We are also doing amazingly well with all our international communications. The sophistication of the media operations is a joy to behold and is way ahead of anything the enemy can muster, especially in reaching out to young believers and drawing them to the cause. I understand that the leadership has some worries about the force with which mosque leaders are condemning us in some countries such as Britain, but these are small setbacks in an otherwise positive environment.
There is much else I could discuss but perhaps I might end on one big issue – where next and what do we most want our enemies to do? I am not close enough to the leadership to be sure, but the city is a hotbed of gossip and what I try to do is to listen to those sources that have been accurate in the past.
The word there is that what is most wanted is serious numbers of western boots on the ground. There are scores, if not hundreds, of men who fought Task Force 145 – a Rangers battalion, SEAL Team 6 and an SAS squadron – especially in that crucial 2005-06 period, and they seriously want revenge for the wholesale slaughter and torture of their friends and relatives.
Indeed, many of them live in eager anticipation of the opportunity to capture western troops and then dress them up in the orange suits, waterboard them, and execute them, all on video for worldwide distribution. Revenge will be sweet and for quite a few of them revenge is a far stronger motive than seeking the new Caliphate. It is just as well that the Americans and British have no understanding of this, making it all the more likely that they will blunder into yet another trap. How will this trap be sprung? Difficult to say, but I know one of the senior people close to Baghdadi is obsessed with the Tet offensive nearly half a century ago, sure that this time it will make the Americans increase their forces rather than withdraw. Where will it be sprung? Again, I can’t be sure but there is one pointer. The western media is making quite a lot of our recent advance between Fallujah and Baghdad, including this week’s success in and around Abu Ghraib. What they all seem to be missing is that we already have highly effective yet dispersed forces well ensconced in the western districts of Baghdad itself.
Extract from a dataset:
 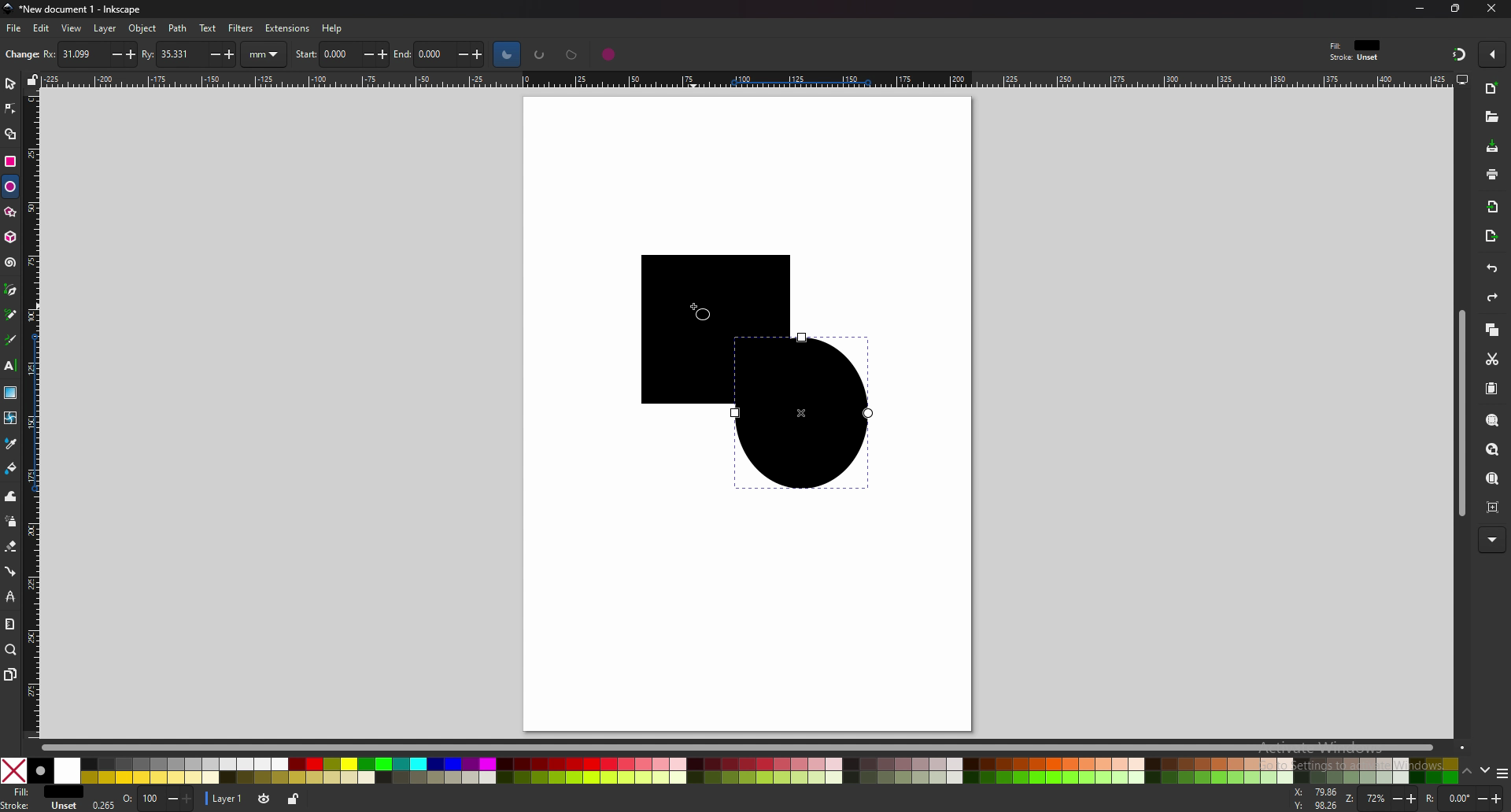 I want to click on measure, so click(x=11, y=625).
Take a look at the area around Baghdad international airport, not doing much on the civil side but an absolute hive of military activity as the American forces pour in (Bing is far better than Google for this – much clearer maps). Then look to the west and east of the airport complex. Westwards is Abu Ghraib, barely ten miles away with lots of farms, irrigation ditches and villages between it and the airport – quite decent paramilitary country and easy to disperse. Then look to the east and within five miles are the crowded Baghdad suburbs of Saidya, Khadra, Ameria and, of course, the appropriately-named Jihad. None of them is openly under our control but we are everywhere. I may be wrong, but this is one bit of gossip I take seriously. Watch this space as we do our very best to wreak havoc and then get the Americans really involved, and this time on our terms. That’s all for now, more in a couple of months.